Short problem =
Update the lines below by replacing every occurrence of "Screen dimensions" with "Screen size", leaving everything else unchanged.

___ Task data

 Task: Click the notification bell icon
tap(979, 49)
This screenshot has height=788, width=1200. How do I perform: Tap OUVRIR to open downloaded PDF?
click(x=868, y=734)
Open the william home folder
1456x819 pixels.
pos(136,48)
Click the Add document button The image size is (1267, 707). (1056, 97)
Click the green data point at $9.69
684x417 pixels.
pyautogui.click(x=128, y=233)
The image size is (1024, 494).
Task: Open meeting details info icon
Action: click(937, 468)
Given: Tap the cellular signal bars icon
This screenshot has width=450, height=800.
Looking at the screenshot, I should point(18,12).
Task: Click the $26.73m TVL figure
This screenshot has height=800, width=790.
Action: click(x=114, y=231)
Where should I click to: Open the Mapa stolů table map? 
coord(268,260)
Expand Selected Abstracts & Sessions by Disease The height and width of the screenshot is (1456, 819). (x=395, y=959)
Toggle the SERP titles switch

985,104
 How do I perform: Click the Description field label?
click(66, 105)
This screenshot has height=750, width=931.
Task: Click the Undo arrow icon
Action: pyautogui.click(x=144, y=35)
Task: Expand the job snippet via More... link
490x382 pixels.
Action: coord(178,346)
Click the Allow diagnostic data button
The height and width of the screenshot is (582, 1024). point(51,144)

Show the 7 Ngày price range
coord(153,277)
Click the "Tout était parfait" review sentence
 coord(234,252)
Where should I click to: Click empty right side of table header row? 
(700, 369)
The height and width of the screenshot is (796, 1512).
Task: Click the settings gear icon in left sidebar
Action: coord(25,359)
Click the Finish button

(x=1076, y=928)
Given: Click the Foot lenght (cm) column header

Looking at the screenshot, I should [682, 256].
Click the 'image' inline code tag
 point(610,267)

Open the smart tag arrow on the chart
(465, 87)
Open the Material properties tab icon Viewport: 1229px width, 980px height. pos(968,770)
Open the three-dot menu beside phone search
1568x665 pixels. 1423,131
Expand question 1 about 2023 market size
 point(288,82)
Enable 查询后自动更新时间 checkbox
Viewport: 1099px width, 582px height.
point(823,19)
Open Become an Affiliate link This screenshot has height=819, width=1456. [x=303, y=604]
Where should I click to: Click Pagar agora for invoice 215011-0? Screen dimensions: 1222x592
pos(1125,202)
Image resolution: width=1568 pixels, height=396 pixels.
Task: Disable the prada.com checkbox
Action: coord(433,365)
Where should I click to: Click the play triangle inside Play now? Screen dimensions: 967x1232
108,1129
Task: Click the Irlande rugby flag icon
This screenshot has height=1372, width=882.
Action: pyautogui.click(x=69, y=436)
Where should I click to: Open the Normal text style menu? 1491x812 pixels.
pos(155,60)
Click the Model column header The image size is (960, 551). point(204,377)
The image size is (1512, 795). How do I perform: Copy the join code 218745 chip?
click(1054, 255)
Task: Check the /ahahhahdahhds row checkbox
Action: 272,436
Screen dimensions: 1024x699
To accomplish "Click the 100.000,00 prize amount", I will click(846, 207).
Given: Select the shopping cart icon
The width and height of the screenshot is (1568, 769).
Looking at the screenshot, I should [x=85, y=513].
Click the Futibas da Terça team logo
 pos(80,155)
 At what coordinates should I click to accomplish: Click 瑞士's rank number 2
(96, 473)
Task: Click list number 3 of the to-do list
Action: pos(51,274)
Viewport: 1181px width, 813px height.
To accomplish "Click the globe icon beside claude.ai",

______

The answer =
 Task: Click the notification bell icon
tap(979, 49)
This screenshot has height=788, width=1200. How do I perform: Tap OUVRIR to open downloaded PDF?
click(x=868, y=734)
Open the william home folder
1456x819 pixels.
pos(136,48)
Click the Add document button The image size is (1267, 707). (1056, 97)
Click the green data point at $9.69
684x417 pixels.
pyautogui.click(x=128, y=233)
The image size is (1024, 494).
Task: Open meeting details info icon
Action: click(937, 468)
Given: Tap the cellular signal bars icon
This screenshot has width=450, height=800.
Looking at the screenshot, I should point(18,12).
Task: Click the $26.73m TVL figure
This screenshot has height=800, width=790.
Action: click(x=114, y=231)
Where should I click to: Open the Mapa stolů table map? 
coord(268,260)
Expand Selected Abstracts & Sessions by Disease The height and width of the screenshot is (1456, 819). (x=395, y=959)
Toggle the SERP titles switch

985,104
 How do I perform: Click the Description field label?
click(66, 105)
This screenshot has height=750, width=931.
Task: Click the Undo arrow icon
Action: pyautogui.click(x=144, y=35)
Task: Expand the job snippet via More... link
490x382 pixels.
Action: coord(178,346)
Click the Allow diagnostic data button
The height and width of the screenshot is (582, 1024). point(51,144)

Show the 7 Ngày price range
coord(153,277)
Click the "Tout était parfait" review sentence
 coord(234,252)
Where should I click to: Click empty right side of table header row? 
(700, 369)
The height and width of the screenshot is (796, 1512).
Task: Click the settings gear icon in left sidebar
Action: coord(25,359)
Click the Finish button

(x=1076, y=928)
Given: Click the Foot lenght (cm) column header

Looking at the screenshot, I should [682, 256].
Click the 'image' inline code tag
 point(610,267)

Open the smart tag arrow on the chart
(465, 87)
Open the Material properties tab icon Viewport: 1229px width, 980px height. pos(968,770)
Open the three-dot menu beside phone search
1568x665 pixels. 1423,131
Expand question 1 about 2023 market size
 point(288,82)
Enable 查询后自动更新时间 checkbox
Viewport: 1099px width, 582px height.
point(823,19)
Open Become an Affiliate link This screenshot has height=819, width=1456. [x=303, y=604]
Where should I click to: Click Pagar agora for invoice 215011-0? Screen size: 1222x592
pos(1125,202)
Image resolution: width=1568 pixels, height=396 pixels.
Task: Disable the prada.com checkbox
Action: coord(433,365)
Where should I click to: Click the play triangle inside Play now? Screen size: 967x1232
108,1129
Task: Click the Irlande rugby flag icon
This screenshot has height=1372, width=882.
Action: pyautogui.click(x=69, y=436)
Where should I click to: Open the Normal text style menu? 1491x812 pixels.
pos(155,60)
Click the Model column header The image size is (960, 551). point(204,377)
The image size is (1512, 795). How do I perform: Copy the join code 218745 chip?
click(1054, 255)
Task: Check the /ahahhahdahhds row checkbox
Action: 272,436
Screen size: 1024x699
To accomplish "Click the 100.000,00 prize amount", I will click(846, 207).
Given: Select the shopping cart icon
The width and height of the screenshot is (1568, 769).
Looking at the screenshot, I should [x=85, y=513].
Click the Futibas da Terça team logo
 pos(80,155)
 At what coordinates should I click to accomplish: Click 瑞士's rank number 2
(96, 473)
Task: Click list number 3 of the to-do list
Action: pos(51,274)
Viewport: 1181px width, 813px height.
To accomplish "Click the globe icon beside claude.ai",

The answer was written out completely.